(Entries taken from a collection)
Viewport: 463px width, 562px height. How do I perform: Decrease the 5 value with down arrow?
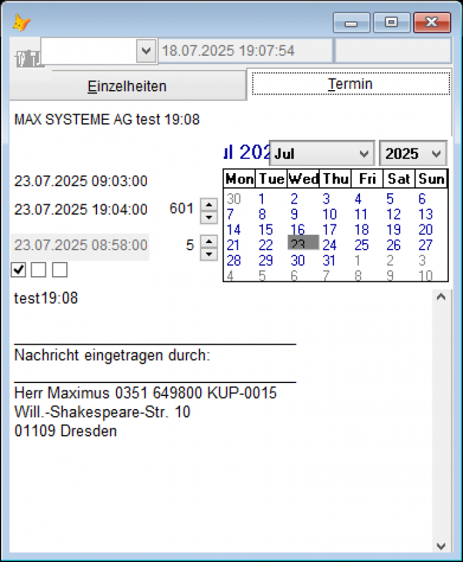(x=209, y=253)
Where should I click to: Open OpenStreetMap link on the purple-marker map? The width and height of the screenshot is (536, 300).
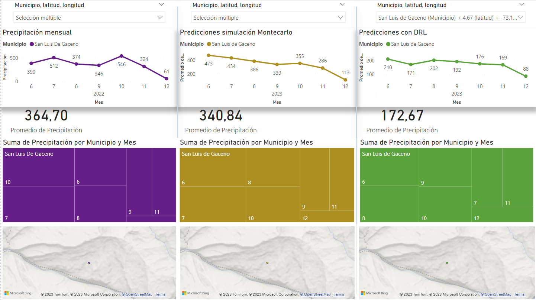point(137,294)
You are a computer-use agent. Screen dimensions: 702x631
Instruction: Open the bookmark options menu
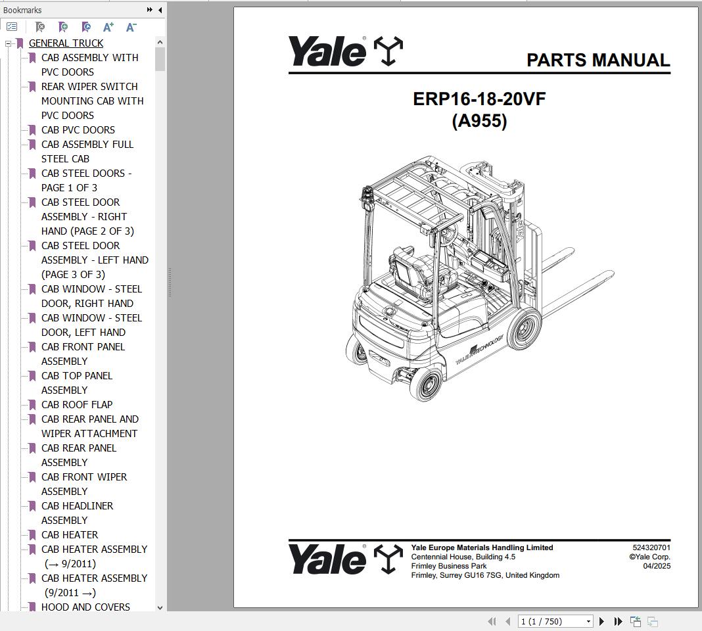[x=11, y=27]
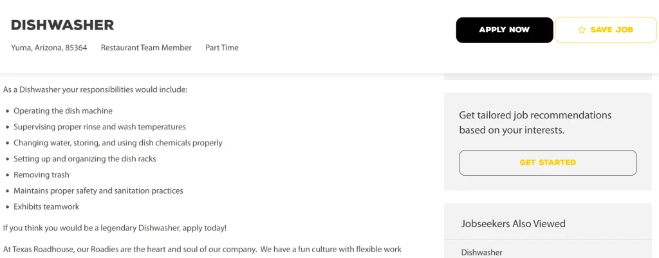Image resolution: width=659 pixels, height=258 pixels.
Task: Click the 'Removing trash' bullet item
Action: point(41,174)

What you will do:
The data must be reproduced exactly, and no picture may appear in the copy.

Answer section:
Viewport: 463px width, 562px height. How do I perform: Decrease the 5 value with down arrow?
(x=209, y=253)
Where should I click to: Open OpenStreetMap link on the purple-marker map? The width and height of the screenshot is (536, 300).
point(137,294)
You are a computer-use agent. Screen dimensions: 702x631
Instruction: Open the bookmark options menu
[x=11, y=27]
Image resolution: width=659 pixels, height=258 pixels.
Task: Click the 'Removing trash' bullet item
Action: point(41,174)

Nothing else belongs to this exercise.